LONDON (Reuters) - Liz Truss, the leading candidate to succeed Boris Johnson as British prime minister, promised to scrap all remaining European Union laws that still apply in Britain by 2023 if she wins the Conservative Party leadership contest.
Foreign Secretary Truss is up against former finance minister Rishi Sunak in a race to court the 200,000 members of the Conservative Party who over the course of the summer will vote to choose the country's new prime minister.
Britain's relationship with Europe remains of great concern to the Conservative Party membership, generally characterised as more eurosceptic than the wider population.
Hoping to tap into that, Truss, who campaigned for 'remain' in the 2016 referendum but is now seen as the heir to Johnson's pro-Brexit position, promised to purge all remaining EU laws from the statute books.
To avoid uncertainty and confusion as Britain untangled itself from the EU after 40 years of membership, the government automatically carried over thousands of EU laws and regulations into British law so that they would still apply after Brexit.

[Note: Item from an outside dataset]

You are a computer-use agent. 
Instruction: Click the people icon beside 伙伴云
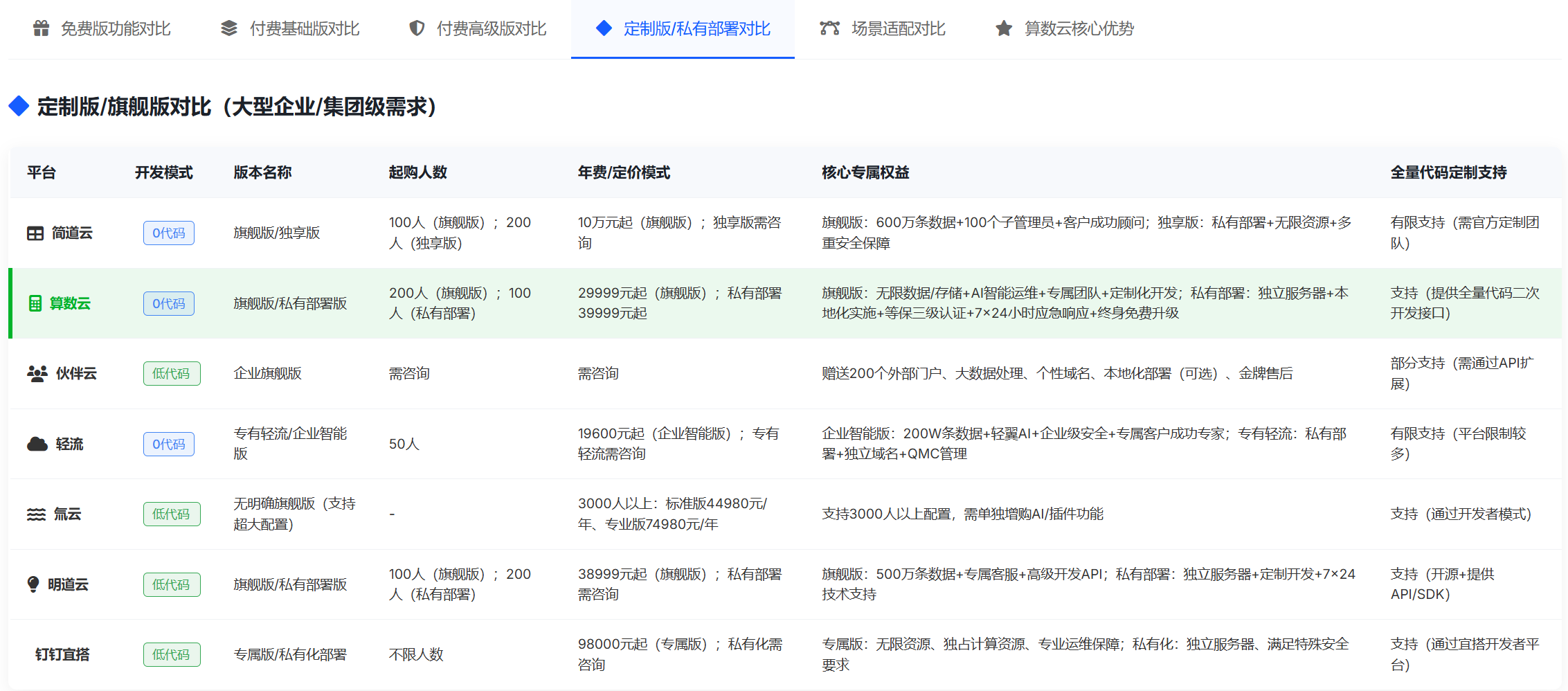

"EU regulations hinder our businesses and this has to change," Truss said in a statement. The statement said she was setting out her credentials as the "Brexit delivery" prime minister.
"In Downing Street, I will seize the chance to diverge from outdated EU law and frameworks and capitalise on the opportunities we have ahead of us."
The government has already set out its intention to replace or repeal existing EU laws but had not set a timeframe.
Truss's deadline of 2023 is earlier than a similar pledge made by Sunak, who campaigned for Brexit in 2016 but has been vilified by some corners of the Conservative Party for raising taxes to their highest level in decades.
Sunak said EU law would be scrapped or reformed by the next election, which is expected in 2024. Truss leads Sunak by 62% to 38% among Conservative Party members, according to a YouGov poll on Thursday.